Item-finding records
◇ ◇ ◇

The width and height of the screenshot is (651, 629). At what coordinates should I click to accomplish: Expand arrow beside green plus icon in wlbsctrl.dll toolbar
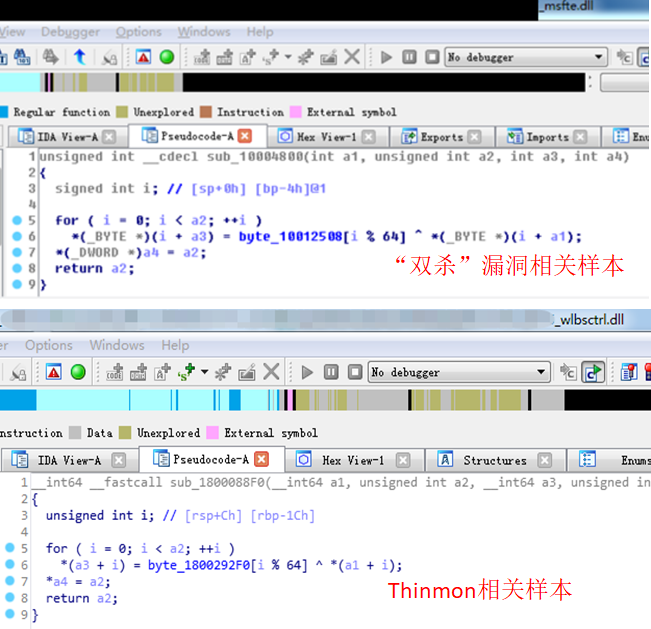203,372
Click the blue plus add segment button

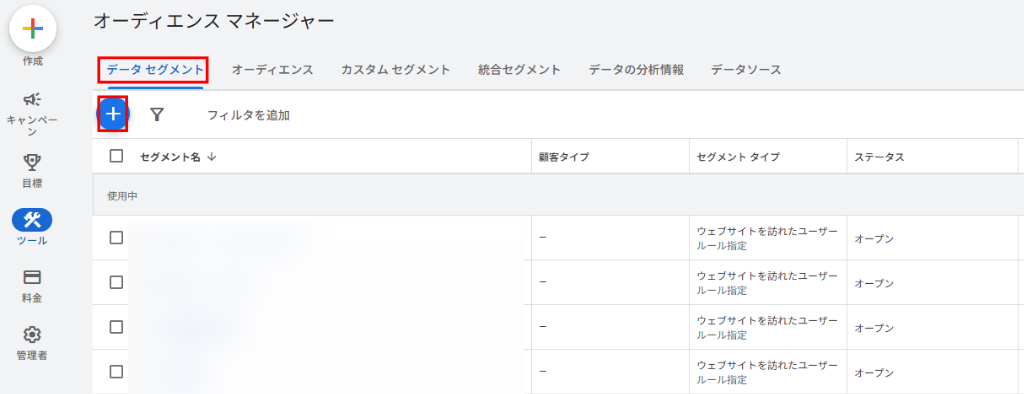(x=113, y=114)
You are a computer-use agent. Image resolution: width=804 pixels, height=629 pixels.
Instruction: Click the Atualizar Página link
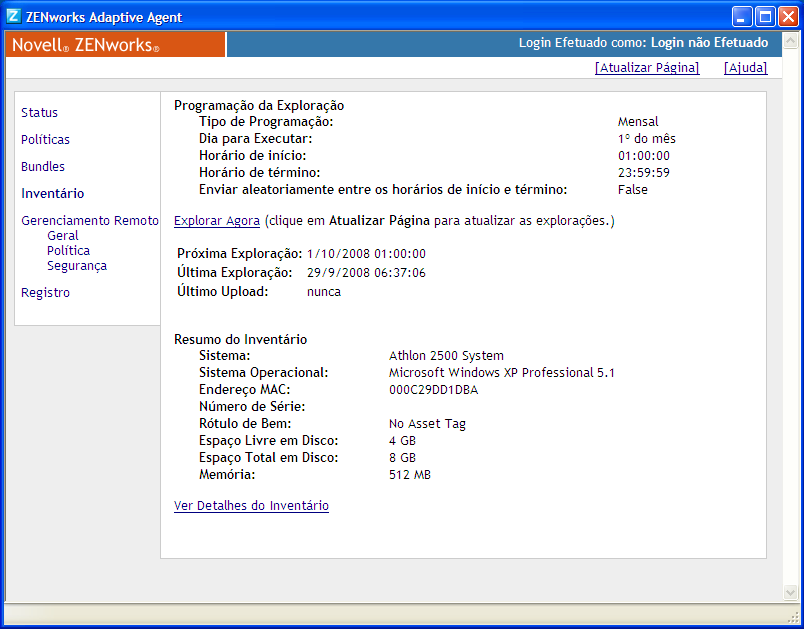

◇ ◇ ◇

* Stated problem:
Reproduce every line of the material above, requests included, but leave out the pictures. Multiply each coordinate in the answers by 1.7 and round it to a whole number, rounding halves up; keep all other numbers, including the screenshot sizes in the requests, unchanged.

* Answer to the exercise:
The width and height of the screenshot is (651, 629). At what coordinates should I click to accomplish: Expand arrow beside green plus icon in wlbsctrl.dll toolbar
345,632
Click the blue plus add segment button

(x=192, y=194)
You are a computer-use agent. Image resolution: width=804 pixels, height=629 pixels.
Instruction: Click the Atualizar Página link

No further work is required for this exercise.